Healthy measures: Feasibility study of a moderate carbohydrate weight management intervention

Jamie L. Leslie, College of Nursing, University of Cincinnati, Cincinnati, Ohio, USA.
Cathleen Odar Stough, Department of Psychology, College of Arts and Sciences, Cincinnati, Ohio, USA.
Seung-Yeon Lee, Department of Rehabilitation, Exercise, and Nutrition Sciences, College of Allied Health Sciences, Cincinnati, Ohio, USA.
Monica J. Mitchell, Behavioral Medicine & Clinical Psychology, Cincinnati Children's Hospital Medical Center, Cincinnati, Ohio, USA.
Melissa Kalarchian, Duquesne University, Pittsburgh, Pennsylvania, USA.

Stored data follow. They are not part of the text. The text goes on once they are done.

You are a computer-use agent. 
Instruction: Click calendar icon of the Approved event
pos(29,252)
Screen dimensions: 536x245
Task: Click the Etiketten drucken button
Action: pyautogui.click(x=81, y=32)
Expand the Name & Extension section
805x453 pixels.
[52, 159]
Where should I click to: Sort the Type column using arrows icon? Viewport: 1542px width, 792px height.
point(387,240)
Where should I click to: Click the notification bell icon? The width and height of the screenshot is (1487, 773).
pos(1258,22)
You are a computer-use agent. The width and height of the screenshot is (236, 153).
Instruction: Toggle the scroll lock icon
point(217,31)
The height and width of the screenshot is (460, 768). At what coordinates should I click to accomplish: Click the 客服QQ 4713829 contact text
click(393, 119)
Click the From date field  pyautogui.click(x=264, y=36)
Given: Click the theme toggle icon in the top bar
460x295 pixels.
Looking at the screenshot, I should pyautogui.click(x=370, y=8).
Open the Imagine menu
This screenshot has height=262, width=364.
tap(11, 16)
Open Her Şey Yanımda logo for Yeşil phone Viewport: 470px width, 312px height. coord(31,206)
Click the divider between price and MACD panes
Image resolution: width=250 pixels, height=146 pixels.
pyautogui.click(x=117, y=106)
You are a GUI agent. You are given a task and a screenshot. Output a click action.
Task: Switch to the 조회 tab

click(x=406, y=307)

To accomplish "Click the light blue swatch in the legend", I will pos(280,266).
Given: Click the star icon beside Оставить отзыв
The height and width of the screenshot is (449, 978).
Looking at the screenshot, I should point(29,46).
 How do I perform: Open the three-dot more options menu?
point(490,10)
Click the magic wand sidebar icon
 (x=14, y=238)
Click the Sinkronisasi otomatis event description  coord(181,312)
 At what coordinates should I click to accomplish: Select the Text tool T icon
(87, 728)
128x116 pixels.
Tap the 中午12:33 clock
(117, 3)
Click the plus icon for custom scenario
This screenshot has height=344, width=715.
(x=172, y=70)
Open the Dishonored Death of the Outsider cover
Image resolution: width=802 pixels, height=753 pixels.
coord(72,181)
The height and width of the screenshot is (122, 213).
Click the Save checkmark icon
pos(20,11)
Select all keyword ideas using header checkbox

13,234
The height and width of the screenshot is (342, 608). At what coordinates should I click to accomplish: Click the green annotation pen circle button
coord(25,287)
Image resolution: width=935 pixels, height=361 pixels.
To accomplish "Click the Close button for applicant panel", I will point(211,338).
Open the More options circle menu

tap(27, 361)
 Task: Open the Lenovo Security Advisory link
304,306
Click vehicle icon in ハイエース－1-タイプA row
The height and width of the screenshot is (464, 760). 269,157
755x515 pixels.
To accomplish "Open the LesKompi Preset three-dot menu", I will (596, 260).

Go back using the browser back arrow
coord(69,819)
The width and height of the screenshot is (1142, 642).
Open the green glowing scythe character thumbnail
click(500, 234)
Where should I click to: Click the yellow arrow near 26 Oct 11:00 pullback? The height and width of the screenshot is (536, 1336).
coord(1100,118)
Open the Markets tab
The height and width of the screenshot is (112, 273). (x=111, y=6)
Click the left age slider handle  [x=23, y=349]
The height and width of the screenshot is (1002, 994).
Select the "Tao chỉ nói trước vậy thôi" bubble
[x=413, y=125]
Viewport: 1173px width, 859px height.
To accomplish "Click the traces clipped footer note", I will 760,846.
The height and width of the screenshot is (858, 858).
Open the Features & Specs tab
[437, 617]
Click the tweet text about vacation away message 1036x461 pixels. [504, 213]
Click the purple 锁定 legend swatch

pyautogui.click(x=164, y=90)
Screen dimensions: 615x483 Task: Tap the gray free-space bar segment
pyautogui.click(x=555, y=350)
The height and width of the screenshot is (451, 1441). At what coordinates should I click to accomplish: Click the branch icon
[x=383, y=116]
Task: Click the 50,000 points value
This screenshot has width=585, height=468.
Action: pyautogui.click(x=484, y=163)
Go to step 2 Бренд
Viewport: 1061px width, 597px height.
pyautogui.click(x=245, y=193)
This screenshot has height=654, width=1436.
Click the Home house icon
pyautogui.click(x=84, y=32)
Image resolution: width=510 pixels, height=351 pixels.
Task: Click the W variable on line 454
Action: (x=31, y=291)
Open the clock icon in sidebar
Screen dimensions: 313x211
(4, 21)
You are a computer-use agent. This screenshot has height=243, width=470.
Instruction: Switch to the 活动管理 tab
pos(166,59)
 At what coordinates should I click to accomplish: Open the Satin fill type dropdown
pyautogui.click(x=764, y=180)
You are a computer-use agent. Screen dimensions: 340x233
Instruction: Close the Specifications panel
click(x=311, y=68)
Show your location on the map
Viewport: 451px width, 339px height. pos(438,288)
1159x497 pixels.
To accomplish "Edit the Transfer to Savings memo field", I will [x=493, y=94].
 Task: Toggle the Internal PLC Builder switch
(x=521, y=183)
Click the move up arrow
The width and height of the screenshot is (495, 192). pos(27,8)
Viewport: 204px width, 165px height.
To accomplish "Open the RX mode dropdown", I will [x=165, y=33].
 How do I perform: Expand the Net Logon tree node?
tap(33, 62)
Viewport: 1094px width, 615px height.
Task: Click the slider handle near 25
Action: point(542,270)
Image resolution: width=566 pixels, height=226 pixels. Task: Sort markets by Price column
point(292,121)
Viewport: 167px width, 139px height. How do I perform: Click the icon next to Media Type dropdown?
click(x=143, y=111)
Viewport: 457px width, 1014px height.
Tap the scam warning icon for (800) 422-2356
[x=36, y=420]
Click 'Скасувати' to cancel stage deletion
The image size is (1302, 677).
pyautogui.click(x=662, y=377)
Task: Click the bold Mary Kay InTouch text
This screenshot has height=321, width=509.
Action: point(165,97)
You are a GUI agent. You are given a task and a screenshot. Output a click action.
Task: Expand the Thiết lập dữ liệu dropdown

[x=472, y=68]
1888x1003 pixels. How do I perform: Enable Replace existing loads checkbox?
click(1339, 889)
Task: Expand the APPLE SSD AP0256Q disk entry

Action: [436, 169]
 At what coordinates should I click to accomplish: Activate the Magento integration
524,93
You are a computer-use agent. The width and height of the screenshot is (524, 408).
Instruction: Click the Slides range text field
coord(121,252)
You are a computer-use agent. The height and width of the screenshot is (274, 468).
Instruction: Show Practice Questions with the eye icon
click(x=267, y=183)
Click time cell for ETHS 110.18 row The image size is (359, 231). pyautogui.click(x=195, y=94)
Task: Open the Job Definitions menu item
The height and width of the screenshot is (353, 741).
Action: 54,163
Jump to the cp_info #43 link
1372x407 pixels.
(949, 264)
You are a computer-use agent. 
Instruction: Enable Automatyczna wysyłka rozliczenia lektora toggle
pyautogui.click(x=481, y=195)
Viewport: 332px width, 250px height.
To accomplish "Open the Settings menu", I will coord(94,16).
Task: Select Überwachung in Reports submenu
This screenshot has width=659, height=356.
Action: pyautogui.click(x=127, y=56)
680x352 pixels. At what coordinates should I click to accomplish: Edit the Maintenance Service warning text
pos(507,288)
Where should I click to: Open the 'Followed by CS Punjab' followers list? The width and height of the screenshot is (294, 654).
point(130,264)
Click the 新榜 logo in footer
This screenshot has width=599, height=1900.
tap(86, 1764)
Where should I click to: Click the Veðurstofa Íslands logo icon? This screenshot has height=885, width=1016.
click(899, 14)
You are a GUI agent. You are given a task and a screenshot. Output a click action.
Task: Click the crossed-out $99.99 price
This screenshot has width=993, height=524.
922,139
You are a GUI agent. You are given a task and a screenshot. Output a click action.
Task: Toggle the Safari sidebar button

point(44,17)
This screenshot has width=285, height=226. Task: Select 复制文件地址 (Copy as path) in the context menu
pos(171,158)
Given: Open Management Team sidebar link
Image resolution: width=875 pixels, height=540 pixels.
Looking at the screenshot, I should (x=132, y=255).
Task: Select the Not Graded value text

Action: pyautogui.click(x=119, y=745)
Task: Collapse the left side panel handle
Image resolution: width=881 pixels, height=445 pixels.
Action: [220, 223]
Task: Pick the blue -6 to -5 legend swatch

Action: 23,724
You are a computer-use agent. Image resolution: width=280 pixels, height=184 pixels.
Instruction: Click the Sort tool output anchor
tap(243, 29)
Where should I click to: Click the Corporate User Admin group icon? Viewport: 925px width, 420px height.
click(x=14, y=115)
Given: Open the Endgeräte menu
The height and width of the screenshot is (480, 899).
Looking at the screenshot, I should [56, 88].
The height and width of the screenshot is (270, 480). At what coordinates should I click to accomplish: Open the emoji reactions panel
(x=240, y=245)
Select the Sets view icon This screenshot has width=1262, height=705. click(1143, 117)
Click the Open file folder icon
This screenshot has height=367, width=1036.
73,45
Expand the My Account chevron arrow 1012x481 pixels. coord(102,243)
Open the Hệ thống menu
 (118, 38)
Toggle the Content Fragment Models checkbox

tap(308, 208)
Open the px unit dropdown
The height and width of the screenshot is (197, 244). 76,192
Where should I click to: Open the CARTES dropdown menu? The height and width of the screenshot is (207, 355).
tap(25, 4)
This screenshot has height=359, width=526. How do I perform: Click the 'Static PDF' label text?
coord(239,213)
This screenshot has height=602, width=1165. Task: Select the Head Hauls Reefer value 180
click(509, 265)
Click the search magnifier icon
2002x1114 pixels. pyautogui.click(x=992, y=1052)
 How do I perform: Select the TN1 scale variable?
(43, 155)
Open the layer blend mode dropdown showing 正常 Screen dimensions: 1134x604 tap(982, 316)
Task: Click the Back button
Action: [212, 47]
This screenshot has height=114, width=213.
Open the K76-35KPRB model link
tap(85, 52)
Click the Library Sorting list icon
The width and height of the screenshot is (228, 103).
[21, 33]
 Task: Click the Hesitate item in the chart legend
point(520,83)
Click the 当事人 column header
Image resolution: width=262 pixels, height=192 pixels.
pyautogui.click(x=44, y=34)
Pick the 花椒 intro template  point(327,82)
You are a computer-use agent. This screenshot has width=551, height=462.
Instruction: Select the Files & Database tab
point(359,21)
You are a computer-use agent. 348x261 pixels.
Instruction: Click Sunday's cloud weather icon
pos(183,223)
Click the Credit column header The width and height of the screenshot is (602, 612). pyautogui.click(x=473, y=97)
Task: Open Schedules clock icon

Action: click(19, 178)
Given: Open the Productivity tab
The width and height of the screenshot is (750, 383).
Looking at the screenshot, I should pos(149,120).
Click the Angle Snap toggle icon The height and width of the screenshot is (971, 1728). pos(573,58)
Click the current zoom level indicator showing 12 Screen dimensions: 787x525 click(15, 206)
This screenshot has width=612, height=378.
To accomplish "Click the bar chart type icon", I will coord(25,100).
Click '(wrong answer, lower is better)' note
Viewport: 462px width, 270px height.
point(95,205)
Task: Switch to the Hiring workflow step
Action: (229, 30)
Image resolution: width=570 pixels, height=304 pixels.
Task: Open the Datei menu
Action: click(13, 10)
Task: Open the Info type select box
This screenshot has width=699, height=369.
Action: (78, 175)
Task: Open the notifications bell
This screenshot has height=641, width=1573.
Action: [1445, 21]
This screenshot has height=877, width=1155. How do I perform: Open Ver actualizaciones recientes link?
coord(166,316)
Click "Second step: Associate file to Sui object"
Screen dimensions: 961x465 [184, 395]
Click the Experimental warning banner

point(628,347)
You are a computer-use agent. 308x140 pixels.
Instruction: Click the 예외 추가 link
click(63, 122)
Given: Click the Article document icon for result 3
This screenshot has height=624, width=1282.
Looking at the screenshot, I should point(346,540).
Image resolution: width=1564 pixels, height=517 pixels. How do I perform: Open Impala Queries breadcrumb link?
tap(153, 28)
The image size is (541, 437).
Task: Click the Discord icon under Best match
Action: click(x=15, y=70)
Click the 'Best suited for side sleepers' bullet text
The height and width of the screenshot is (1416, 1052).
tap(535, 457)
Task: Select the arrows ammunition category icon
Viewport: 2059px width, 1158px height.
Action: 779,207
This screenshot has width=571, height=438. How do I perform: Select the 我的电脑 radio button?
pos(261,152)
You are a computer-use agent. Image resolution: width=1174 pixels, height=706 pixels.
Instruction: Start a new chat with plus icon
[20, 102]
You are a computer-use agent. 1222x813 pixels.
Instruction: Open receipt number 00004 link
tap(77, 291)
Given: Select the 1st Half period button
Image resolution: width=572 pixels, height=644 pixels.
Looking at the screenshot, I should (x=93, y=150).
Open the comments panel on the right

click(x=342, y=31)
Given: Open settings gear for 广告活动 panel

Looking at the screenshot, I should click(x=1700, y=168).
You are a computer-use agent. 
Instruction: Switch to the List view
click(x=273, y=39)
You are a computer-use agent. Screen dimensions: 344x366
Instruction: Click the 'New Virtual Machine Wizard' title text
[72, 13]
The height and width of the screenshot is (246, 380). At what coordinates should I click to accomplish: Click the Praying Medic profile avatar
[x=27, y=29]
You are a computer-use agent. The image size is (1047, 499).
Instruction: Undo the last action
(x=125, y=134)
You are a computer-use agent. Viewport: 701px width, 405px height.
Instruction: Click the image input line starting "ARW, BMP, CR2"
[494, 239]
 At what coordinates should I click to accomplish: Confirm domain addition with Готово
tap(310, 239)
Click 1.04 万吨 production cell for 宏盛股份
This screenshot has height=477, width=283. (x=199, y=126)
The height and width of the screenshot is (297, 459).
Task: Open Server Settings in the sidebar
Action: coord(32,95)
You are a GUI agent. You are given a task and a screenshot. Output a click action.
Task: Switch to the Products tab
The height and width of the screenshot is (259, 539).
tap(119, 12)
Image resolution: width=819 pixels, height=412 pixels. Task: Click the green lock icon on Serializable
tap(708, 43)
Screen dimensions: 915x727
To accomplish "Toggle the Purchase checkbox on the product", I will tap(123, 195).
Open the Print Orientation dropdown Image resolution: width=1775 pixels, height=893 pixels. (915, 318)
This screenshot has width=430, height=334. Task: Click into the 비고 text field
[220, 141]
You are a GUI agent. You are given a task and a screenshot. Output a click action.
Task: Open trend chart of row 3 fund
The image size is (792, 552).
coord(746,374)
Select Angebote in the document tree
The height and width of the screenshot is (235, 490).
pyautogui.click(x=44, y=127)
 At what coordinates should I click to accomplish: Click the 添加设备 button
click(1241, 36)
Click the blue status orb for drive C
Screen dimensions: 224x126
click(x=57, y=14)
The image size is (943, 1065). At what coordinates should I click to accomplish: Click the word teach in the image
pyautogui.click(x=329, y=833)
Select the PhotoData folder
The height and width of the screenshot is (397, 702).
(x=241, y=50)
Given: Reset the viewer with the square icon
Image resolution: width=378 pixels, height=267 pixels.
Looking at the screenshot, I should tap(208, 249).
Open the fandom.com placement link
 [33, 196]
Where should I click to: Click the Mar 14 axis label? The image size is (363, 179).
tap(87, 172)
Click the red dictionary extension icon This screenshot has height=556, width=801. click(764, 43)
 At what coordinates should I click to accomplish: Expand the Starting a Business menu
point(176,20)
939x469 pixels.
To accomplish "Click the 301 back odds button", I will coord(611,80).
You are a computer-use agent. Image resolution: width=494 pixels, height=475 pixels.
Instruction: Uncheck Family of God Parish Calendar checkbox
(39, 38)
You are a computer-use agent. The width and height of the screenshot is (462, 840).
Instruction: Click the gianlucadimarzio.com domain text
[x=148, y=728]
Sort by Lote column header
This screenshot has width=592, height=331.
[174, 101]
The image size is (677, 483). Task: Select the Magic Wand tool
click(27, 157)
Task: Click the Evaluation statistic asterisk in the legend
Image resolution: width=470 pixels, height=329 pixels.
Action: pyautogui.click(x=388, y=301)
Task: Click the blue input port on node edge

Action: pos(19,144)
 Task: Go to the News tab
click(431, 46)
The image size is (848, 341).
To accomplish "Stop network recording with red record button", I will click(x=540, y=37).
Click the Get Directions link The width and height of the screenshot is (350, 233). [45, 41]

BACKGROUND: People of all weights need to prevent changes that could lead to obesity, a leading public health issue. OBJECTIVE: To assess the feasibility of Healthy Measures, a moderate carbohydrate (160-300 g/d) nutrition education and behavioral intervention. DESIGN: An uncontrolled intervention feasibility study including in-person group meetings every 2 weeks for 3 months. SAMPLE: Fifteen participants of normal and overweight BMI. MEASUREMENTS: We assessed feasibility of recruitment, attendance, retention and satisfaction as well as anthropometric measures and social cognitive variables with Healthy Measures, a nutrition-focused intervention with moderate carbohydrate portions that also emphasizes self-monitoring of anthropometric measurements. An intent-to-treat analysis was used. RESULTS: Healthy Measures was feasible, with 13 participants (86.7%) completing pre- and post-intervention assessments. Eight participants lost or maintained weight (53.3%); four gained weight. Healthy eating self-efficacy increased overall (t = -2.54, p = .024). Increased protein and fat intake was associated with weight loss, while reduced protein, carbohydrate, and fat intake resulted in weight gain. CONCLUSIONS: Healthy Measures shows promise for prevention of weight gain, with evidence of feasibility and positive outcomes. Further research is needed to establish efficacy relative to alternative approaches.